赤い線で囲まれた部分です。歯髄です。神経を抜くことを「抜髄(ばつずい)」といいますが、綺麗にスポッと抜けてくるようなことはありません。顕微鏡で観察すると根の中には取り残しが見つかります。

特殊な器具で偶々綺麗に一塊で取れた、取り切れていなかった歯髄組織です。

見える範囲では綺麗になりました。

顕微鏡を使っても見えない部分は当然あります。でも見えない部分が少なくなるのは確かです。治療時間が長くなるのはその所為でもあります。

 

歯髄結石

歯髄の中で石灰化が起こることがあります。歯髄結石(Pulp Stone)といいます。
これがあること自体は何の問題も無いのですが、むし歯などによって根管治療が必要になると、治療の妨げになることがあります。下の写真の赤い線に囲まれた部分です。この写真は大部分を除去して根管口を明示した後です。

動画で解るように歯髄内の象牙質と結合しているので、付着性歯髄結石だと思われます。
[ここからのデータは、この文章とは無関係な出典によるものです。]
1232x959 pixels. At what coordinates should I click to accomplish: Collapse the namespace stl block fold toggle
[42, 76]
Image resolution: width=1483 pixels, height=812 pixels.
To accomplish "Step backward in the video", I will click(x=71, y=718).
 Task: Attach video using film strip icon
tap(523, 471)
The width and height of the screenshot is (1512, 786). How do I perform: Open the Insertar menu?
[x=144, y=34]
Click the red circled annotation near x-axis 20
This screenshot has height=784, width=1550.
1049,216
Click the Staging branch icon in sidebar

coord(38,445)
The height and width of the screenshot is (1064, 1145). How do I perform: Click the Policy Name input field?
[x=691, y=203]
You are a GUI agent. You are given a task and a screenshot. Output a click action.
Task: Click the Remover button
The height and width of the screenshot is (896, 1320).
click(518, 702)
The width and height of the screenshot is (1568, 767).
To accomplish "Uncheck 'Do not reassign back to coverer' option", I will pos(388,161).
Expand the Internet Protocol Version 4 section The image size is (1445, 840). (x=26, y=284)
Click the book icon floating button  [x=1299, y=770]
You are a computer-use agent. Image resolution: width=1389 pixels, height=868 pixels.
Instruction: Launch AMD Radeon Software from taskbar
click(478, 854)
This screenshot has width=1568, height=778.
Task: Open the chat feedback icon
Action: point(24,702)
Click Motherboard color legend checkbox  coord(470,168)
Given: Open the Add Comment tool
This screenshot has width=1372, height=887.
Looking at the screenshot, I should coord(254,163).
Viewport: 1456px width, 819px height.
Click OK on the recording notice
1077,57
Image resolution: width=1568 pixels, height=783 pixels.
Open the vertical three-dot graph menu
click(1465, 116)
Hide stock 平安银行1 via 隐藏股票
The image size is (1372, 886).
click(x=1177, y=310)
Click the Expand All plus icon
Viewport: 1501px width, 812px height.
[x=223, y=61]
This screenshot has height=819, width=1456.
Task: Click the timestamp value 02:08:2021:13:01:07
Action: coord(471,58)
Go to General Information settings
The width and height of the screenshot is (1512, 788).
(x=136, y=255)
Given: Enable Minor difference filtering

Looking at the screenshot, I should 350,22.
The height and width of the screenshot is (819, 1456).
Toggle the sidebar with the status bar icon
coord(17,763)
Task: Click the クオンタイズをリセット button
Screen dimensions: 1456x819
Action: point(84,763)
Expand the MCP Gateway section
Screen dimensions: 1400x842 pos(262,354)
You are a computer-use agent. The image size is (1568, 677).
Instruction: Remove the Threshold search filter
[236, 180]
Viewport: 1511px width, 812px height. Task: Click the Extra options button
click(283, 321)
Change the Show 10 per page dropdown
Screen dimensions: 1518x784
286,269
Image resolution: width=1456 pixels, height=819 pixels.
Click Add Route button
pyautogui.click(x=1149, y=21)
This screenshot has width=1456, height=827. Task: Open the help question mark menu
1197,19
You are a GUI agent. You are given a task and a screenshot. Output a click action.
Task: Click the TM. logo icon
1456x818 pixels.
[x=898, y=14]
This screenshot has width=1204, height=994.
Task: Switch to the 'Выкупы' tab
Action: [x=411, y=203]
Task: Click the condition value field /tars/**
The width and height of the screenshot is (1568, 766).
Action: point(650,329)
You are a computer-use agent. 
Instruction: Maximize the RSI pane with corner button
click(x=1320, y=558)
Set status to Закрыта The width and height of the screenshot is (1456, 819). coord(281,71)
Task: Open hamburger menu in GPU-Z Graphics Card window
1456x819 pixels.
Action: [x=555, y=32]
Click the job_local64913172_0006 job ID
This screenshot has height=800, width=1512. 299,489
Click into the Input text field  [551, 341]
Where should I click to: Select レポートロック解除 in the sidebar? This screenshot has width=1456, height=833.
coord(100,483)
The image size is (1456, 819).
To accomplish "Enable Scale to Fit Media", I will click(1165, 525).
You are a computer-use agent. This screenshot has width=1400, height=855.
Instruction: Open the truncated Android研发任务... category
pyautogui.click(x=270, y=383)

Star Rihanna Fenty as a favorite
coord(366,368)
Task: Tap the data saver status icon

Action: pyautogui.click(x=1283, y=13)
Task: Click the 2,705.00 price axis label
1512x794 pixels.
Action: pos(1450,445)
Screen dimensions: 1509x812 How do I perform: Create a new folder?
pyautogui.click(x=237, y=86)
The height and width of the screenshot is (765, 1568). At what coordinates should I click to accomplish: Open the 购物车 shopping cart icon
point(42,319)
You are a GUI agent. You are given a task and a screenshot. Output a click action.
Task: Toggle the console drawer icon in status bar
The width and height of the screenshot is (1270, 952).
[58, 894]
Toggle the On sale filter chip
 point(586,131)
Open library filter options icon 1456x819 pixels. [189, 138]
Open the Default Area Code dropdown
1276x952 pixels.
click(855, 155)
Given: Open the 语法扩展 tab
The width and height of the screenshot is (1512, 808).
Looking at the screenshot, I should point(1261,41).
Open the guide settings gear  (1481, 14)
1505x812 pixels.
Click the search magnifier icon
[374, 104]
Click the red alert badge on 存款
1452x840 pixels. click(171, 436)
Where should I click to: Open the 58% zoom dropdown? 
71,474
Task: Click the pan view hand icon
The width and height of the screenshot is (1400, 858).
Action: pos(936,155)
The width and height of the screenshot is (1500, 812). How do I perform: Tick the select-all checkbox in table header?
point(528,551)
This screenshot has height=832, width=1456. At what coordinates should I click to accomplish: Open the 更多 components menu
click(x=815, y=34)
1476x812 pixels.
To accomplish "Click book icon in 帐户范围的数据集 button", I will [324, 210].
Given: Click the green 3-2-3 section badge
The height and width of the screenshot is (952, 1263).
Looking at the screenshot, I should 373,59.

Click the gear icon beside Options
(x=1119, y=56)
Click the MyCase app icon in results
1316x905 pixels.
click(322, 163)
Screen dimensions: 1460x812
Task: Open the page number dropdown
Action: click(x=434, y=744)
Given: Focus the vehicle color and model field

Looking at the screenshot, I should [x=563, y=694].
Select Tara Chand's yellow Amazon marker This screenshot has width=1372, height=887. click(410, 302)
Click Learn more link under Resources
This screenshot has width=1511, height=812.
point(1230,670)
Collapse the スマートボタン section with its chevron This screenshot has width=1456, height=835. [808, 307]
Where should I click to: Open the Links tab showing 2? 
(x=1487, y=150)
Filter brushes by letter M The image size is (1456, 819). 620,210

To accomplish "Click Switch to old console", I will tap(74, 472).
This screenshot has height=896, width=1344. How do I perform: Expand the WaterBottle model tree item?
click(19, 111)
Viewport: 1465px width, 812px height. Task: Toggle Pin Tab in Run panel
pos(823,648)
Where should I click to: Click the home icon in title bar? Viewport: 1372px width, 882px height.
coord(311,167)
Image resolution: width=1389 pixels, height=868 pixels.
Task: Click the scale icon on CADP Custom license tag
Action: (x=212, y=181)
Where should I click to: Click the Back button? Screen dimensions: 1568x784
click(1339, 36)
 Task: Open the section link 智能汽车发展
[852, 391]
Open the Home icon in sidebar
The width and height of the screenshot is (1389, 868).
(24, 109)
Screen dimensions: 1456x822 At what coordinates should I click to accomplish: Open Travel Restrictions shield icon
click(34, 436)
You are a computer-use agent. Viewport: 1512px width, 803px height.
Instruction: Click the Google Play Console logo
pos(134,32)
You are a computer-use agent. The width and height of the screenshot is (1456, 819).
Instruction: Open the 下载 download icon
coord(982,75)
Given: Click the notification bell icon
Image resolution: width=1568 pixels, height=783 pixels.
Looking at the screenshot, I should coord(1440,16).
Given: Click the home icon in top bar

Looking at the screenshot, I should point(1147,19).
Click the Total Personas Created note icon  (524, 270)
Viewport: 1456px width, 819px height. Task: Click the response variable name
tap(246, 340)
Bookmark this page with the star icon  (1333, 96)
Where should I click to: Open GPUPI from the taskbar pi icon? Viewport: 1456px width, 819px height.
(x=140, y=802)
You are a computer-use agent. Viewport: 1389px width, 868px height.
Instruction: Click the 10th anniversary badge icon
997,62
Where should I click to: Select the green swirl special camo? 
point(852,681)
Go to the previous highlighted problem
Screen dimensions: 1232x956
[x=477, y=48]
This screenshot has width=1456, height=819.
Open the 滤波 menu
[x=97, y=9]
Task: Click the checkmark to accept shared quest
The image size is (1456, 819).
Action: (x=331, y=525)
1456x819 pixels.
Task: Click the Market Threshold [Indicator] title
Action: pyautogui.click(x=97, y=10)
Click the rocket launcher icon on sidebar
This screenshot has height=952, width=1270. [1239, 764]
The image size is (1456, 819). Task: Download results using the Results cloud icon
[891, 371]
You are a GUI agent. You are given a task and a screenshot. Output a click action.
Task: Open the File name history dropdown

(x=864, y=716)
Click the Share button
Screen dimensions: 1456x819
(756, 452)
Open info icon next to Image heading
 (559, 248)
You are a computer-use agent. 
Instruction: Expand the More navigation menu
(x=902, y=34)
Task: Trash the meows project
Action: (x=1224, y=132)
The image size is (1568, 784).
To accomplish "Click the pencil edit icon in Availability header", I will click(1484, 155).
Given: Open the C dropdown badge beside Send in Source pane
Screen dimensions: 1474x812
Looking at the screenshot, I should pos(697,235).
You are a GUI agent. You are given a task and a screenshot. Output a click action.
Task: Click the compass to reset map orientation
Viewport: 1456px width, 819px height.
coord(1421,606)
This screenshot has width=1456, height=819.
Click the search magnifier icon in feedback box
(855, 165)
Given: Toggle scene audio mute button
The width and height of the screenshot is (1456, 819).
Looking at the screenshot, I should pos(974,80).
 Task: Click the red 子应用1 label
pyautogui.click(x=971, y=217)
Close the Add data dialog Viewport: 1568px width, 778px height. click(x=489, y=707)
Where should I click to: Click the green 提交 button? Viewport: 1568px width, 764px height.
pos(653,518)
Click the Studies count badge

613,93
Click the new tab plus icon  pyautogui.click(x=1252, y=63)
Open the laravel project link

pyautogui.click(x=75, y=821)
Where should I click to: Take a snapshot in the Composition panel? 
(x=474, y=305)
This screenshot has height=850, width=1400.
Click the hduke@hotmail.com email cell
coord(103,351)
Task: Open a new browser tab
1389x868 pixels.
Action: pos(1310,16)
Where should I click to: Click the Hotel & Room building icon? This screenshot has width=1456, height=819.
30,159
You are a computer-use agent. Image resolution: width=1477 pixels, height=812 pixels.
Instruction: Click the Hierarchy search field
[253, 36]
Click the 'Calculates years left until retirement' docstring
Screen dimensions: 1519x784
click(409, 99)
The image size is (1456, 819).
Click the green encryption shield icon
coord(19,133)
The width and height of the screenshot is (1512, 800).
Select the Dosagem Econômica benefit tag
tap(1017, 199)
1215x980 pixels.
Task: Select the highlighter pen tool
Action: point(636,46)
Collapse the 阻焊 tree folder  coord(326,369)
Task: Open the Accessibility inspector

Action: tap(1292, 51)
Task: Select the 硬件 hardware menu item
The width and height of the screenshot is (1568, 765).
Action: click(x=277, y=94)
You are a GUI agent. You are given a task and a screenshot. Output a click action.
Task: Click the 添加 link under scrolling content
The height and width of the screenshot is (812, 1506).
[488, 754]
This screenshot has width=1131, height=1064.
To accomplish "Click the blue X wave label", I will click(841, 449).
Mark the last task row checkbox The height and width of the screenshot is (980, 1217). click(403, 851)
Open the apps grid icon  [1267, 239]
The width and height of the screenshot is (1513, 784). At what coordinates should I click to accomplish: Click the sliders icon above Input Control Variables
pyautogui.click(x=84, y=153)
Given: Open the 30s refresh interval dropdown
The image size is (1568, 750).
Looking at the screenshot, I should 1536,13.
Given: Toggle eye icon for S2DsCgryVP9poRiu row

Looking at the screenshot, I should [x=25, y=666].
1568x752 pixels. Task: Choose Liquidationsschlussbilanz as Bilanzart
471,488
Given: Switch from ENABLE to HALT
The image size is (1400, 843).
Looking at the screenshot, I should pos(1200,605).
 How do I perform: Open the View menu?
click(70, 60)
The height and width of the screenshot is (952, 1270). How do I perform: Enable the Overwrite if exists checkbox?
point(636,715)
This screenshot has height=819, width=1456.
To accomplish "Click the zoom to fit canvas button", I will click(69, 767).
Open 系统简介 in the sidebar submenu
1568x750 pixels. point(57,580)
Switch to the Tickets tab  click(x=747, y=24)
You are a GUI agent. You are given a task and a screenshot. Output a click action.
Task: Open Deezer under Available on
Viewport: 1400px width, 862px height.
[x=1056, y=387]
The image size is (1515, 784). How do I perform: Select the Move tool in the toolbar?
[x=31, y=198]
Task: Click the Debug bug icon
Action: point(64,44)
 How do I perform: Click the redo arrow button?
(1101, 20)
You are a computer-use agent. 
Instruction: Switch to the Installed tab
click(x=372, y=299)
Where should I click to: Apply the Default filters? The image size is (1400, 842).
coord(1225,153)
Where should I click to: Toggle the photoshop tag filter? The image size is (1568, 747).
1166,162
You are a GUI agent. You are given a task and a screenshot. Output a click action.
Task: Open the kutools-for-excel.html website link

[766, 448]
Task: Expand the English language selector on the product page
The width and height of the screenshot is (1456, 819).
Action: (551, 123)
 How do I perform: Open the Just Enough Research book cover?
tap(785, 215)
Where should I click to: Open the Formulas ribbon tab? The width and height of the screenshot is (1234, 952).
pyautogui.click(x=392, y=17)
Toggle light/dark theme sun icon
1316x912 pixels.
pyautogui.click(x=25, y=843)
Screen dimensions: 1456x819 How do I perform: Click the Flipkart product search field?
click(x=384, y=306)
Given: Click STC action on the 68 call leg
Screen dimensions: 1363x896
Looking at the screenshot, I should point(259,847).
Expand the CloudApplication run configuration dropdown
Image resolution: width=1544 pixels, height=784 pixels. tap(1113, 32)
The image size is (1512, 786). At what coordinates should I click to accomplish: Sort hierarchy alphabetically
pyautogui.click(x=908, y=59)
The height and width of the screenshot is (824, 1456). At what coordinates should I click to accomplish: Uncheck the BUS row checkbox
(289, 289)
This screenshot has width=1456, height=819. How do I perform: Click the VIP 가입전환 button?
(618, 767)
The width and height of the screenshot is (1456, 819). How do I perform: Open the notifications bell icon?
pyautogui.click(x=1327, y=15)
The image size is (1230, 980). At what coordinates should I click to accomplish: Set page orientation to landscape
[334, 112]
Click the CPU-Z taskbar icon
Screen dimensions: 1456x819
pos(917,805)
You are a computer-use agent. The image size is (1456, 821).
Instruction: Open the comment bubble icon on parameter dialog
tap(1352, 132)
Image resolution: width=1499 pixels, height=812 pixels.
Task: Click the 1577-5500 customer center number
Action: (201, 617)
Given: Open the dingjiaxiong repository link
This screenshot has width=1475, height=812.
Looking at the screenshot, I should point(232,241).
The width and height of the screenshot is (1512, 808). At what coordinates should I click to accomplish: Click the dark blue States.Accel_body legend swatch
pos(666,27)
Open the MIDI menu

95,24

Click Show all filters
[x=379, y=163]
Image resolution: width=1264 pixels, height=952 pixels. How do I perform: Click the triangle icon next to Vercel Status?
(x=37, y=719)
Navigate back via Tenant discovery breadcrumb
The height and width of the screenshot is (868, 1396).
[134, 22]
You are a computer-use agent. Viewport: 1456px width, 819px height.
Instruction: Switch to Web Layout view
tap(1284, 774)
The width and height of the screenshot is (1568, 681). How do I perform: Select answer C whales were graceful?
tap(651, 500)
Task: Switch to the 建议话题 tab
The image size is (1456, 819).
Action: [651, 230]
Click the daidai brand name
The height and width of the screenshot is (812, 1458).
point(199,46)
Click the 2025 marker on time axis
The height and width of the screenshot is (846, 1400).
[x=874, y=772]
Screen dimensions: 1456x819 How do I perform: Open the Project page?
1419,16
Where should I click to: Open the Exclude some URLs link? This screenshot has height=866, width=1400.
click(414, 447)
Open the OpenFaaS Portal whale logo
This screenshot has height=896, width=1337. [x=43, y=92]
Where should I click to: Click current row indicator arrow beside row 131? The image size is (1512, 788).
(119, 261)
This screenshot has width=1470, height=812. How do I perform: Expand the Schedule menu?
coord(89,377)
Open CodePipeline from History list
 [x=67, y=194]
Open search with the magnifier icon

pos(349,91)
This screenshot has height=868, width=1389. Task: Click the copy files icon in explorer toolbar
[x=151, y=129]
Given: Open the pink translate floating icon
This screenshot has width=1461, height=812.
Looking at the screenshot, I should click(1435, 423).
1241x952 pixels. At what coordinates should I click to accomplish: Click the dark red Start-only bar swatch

盲目的に切削器具で削ると髄床底でパーフォレーションを起こすことがあり注意が必要です。パーフォレーションを起こさないまでも、過剰な削除をしてしまうと歯の強度が低下します。目視下で削ることことが重要です。

ある程度まで除去しましたがもう治療の邪魔にはならないので、この程度で治療を進めることにしました。完全に除去すべきと云う論文があったらゴメンなさい(汗)。

歯とラバーシートの間の白い糊状のものは、オラシールというペーストです。